▸ INSTRUCTIONS TO FOLLOW: A faithful copy of the whole listing is the goal. Match it exactly.

▸ DATA IN THIS EXERCISE:

************

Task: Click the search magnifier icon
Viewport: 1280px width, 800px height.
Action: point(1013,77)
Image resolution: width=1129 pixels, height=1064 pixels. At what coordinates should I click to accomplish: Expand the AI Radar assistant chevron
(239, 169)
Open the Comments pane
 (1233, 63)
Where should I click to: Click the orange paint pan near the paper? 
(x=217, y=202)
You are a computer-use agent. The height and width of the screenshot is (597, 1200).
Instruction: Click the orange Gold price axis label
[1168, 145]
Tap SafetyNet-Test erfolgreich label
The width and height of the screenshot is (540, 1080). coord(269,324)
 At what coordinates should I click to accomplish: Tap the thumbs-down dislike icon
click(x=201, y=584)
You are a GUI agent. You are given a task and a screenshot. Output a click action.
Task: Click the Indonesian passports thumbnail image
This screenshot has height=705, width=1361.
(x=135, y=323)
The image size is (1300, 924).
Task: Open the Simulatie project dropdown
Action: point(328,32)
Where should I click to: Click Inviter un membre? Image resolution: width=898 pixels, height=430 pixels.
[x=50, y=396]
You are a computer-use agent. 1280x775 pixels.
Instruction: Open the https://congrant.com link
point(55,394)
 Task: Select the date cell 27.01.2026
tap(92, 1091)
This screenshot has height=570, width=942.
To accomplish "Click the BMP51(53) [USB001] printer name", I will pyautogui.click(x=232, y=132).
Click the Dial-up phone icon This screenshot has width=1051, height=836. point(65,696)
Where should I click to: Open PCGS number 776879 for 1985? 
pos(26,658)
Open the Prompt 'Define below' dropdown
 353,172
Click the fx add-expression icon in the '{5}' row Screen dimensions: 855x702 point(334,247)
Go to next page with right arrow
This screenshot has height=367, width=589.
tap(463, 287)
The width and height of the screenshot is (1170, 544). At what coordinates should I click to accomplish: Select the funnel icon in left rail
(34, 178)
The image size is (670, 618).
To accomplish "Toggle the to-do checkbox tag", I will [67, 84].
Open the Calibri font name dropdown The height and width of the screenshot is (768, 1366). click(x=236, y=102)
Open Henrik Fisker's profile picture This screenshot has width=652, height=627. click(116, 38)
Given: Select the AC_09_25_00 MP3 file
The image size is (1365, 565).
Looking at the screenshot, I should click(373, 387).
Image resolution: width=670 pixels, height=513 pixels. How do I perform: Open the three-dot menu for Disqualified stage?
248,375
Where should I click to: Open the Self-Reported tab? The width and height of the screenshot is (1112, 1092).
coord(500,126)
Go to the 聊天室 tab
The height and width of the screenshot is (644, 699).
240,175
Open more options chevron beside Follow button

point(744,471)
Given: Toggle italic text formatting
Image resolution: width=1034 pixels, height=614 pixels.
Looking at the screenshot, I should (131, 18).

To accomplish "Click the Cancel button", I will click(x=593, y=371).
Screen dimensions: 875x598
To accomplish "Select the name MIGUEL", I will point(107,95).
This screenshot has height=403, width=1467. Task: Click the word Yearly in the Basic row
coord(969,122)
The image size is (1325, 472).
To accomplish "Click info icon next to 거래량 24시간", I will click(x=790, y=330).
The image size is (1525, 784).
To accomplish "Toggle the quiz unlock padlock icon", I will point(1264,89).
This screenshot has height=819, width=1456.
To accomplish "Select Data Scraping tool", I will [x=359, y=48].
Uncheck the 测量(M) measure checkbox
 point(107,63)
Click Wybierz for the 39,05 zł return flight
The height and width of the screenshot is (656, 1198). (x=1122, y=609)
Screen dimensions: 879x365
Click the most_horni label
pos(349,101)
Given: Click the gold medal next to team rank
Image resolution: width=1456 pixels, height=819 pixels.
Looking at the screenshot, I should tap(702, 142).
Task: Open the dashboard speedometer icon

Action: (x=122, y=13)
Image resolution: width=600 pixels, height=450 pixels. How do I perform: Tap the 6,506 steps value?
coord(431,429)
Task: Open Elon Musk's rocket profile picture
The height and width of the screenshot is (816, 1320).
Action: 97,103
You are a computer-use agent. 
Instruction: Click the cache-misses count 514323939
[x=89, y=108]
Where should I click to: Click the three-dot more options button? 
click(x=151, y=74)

************

▸ WRITTEN SOLUTION:
Task: Click the search magnifier icon
Viewport: 1280px width, 800px height.
Action: point(1013,77)
Image resolution: width=1129 pixels, height=1064 pixels. At what coordinates should I click to accomplish: Expand the AI Radar assistant chevron
(239, 169)
Open the Comments pane
 (1233, 63)
Where should I click to: Click the orange paint pan near the paper? 
(x=217, y=202)
You are a computer-use agent. The height and width of the screenshot is (597, 1200).
Instruction: Click the orange Gold price axis label
[1168, 145]
Tap SafetyNet-Test erfolgreich label
The width and height of the screenshot is (540, 1080). coord(269,324)
 At what coordinates should I click to accomplish: Tap the thumbs-down dislike icon
click(x=201, y=584)
You are a GUI agent. You are given a task and a screenshot. Output a click action.
Task: Click the Indonesian passports thumbnail image
This screenshot has height=705, width=1361.
(x=135, y=323)
The image size is (1300, 924).
Task: Open the Simulatie project dropdown
Action: point(328,32)
Where should I click to: Click Inviter un membre? Image resolution: width=898 pixels, height=430 pixels.
[x=50, y=396]
You are a computer-use agent. 1280x775 pixels.
Instruction: Open the https://congrant.com link
point(55,394)
 Task: Select the date cell 27.01.2026
tap(92, 1091)
This screenshot has height=570, width=942.
To accomplish "Click the BMP51(53) [USB001] printer name", I will pyautogui.click(x=232, y=132).
Click the Dial-up phone icon This screenshot has width=1051, height=836. point(65,696)
Where should I click to: Open PCGS number 776879 for 1985? 
pos(26,658)
Open the Prompt 'Define below' dropdown
 353,172
Click the fx add-expression icon in the '{5}' row Screen dimensions: 855x702 point(334,247)
Go to next page with right arrow
This screenshot has height=367, width=589.
tap(463, 287)
The width and height of the screenshot is (1170, 544). At what coordinates should I click to accomplish: Select the funnel icon in left rail
(34, 178)
The image size is (670, 618).
To accomplish "Toggle the to-do checkbox tag", I will [67, 84].
Open the Calibri font name dropdown The height and width of the screenshot is (768, 1366). click(x=236, y=102)
Open Henrik Fisker's profile picture This screenshot has width=652, height=627. click(116, 38)
Given: Select the AC_09_25_00 MP3 file
The image size is (1365, 565).
Looking at the screenshot, I should click(373, 387).
Image resolution: width=670 pixels, height=513 pixels. How do I perform: Open the three-dot menu for Disqualified stage?
248,375
Where should I click to: Open the Self-Reported tab? The width and height of the screenshot is (1112, 1092).
coord(500,126)
Go to the 聊天室 tab
The height and width of the screenshot is (644, 699).
240,175
Open more options chevron beside Follow button

point(744,471)
Given: Toggle italic text formatting
Image resolution: width=1034 pixels, height=614 pixels.
Looking at the screenshot, I should (131, 18).

To accomplish "Click the Cancel button", I will click(x=593, y=371).
Screen dimensions: 875x598
To accomplish "Select the name MIGUEL", I will point(107,95).
This screenshot has height=403, width=1467. Task: Click the word Yearly in the Basic row
coord(969,122)
The image size is (1325, 472).
To accomplish "Click info icon next to 거래량 24시간", I will click(x=790, y=330).
The image size is (1525, 784).
To accomplish "Toggle the quiz unlock padlock icon", I will point(1264,89).
This screenshot has height=819, width=1456.
To accomplish "Select Data Scraping tool", I will [x=359, y=48].
Uncheck the 测量(M) measure checkbox
 point(107,63)
Click Wybierz for the 39,05 zł return flight
The height and width of the screenshot is (656, 1198). (x=1122, y=609)
Screen dimensions: 879x365
Click the most_horni label
pos(349,101)
Given: Click the gold medal next to team rank
Image resolution: width=1456 pixels, height=819 pixels.
Looking at the screenshot, I should tap(702, 142).
Task: Open the dashboard speedometer icon

Action: (x=122, y=13)
Image resolution: width=600 pixels, height=450 pixels. How do I perform: Tap the 6,506 steps value?
coord(431,429)
Task: Open Elon Musk's rocket profile picture
The height and width of the screenshot is (816, 1320).
Action: 97,103
You are a computer-use agent. 
Instruction: Click the cache-misses count 514323939
[x=89, y=108]
Where should I click to: Click the three-dot more options button? 
click(x=151, y=74)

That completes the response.